───── Data ─────
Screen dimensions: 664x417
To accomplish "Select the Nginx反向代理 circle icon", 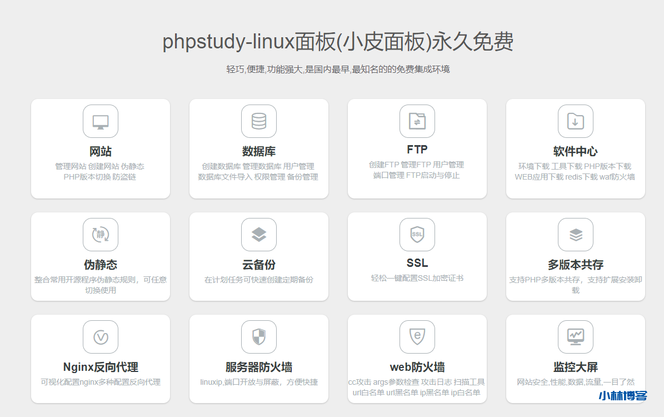I will pyautogui.click(x=100, y=337).
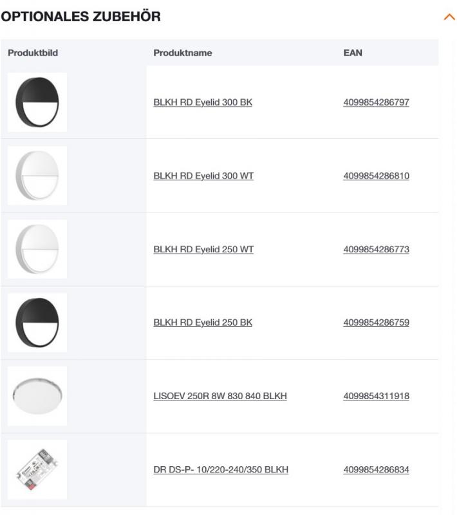This screenshot has width=457, height=515.
Task: Click the black Eyelid 300 BK product image
Action: pyautogui.click(x=39, y=100)
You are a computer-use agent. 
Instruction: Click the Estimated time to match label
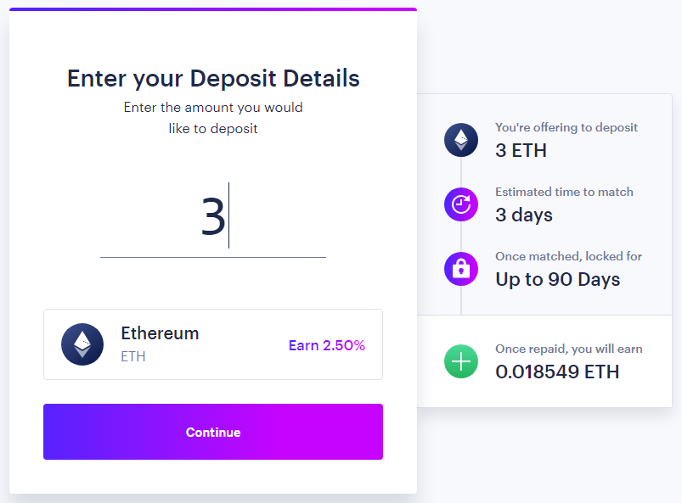tap(564, 192)
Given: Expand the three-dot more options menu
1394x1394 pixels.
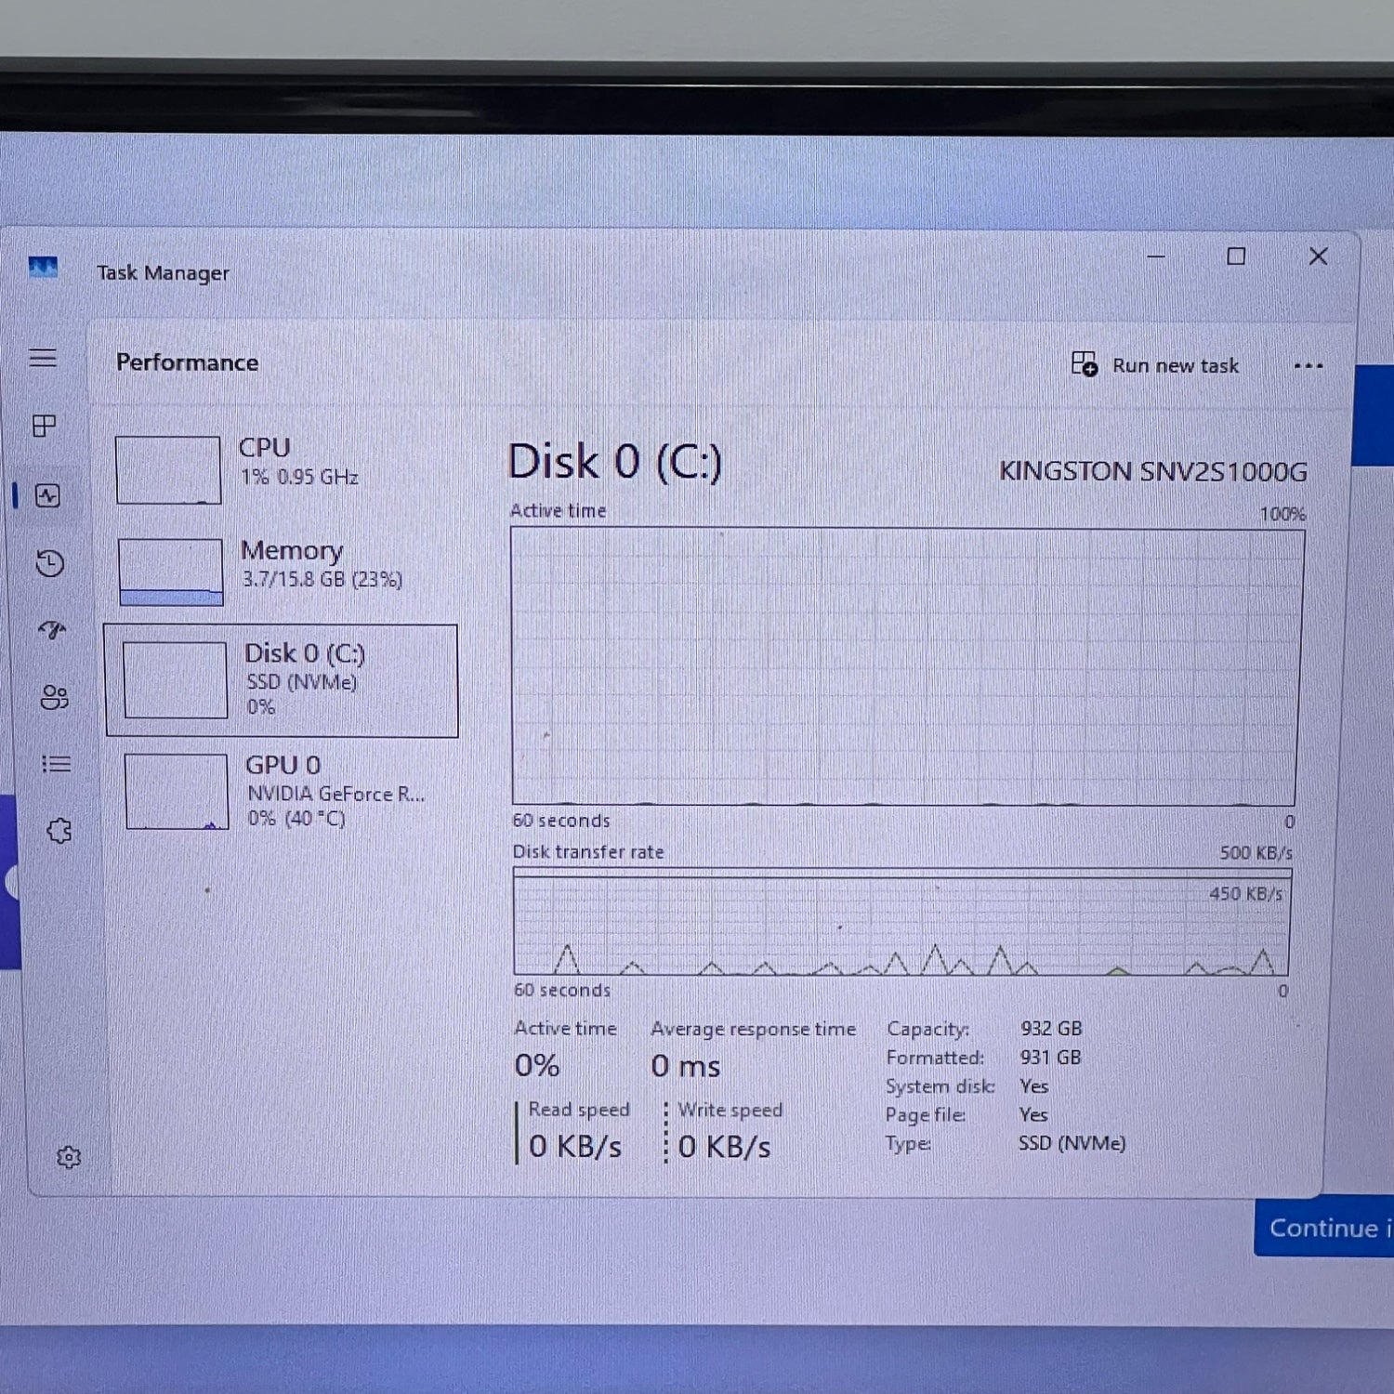Looking at the screenshot, I should [x=1308, y=366].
─────
Problem to work on. Begin at the line containing "Given: Expand the three-dot more options menu" and transcribe exactly every line through the end of the records, both ends included, leaving the pictures out.

Answer to this problem.
Given: Expand the three-dot more options menu
1394x1394 pixels.
Looking at the screenshot, I should [x=1308, y=366].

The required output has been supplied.